Créées par la loi Buzyn de 2019, les ESS représentent "un ensemble de professionnels de santé constitué autour de médecins spécialistes d’une ou plusieurs spécialités, hors médecine générale, choisissant d’assurer leurs activités de soins de façon coordonnée avec l’ensemble des acteurs d’un territoire […], sur la base d’un projet de santé qu’ils élaborent entre eux". Leur "mission socle", définie par un cahier des charges de l’Assurance maladie publié en mars dernier, consiste à "coordonner et sécuriser les prises en charge dans une logique 'parcours'", et se décline en deux activités : d’une part, la structuration de l’offre de soin et, d’autre part, la mise en place d’une organisation permettant de donner des avis ponctuels aux médecins traitants "sous la forme de consultation et de télé-expertise". Une troisième mission, définie comme optionnelle dans le cahier des charges, consiste à améliorer l’accès aux soins en organisant des consultation avancées.

Télé-expertise d'abord...

Sur le terrain, les ESS ont atteint différents niveaux de maturité, et certaines de leurs missions sont plus développées que d’autres.

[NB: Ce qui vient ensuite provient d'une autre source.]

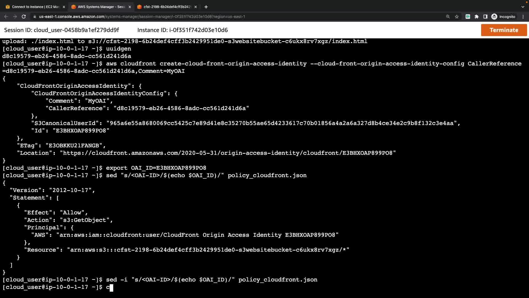Open a new browser tab
This screenshot has height=298, width=529.
(x=206, y=7)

L’activité la plus avancée, et souvent la plus attendue des médecins généralistes, est celle qui concerne la télé-expertise. "Face à la chute de la démographie médicale, face aux suspicions de cancers de la peau qui risquaient de ne pas être prises en charge, nous avons initié le réseau OncoBreizh en mai 2021, se souvient sa cofondatrice la Dre Nicole Cochelin, dermatologue et vénérologue. Nous étions sûrs que cela répondait à un besoin des médecins traitants… En revanche, nous n’étions pas certains de trouver suffisamment de spécialistes pour accepter d’ajouter cette charge à leur cabinet alors qu'ils sont complètement débordés."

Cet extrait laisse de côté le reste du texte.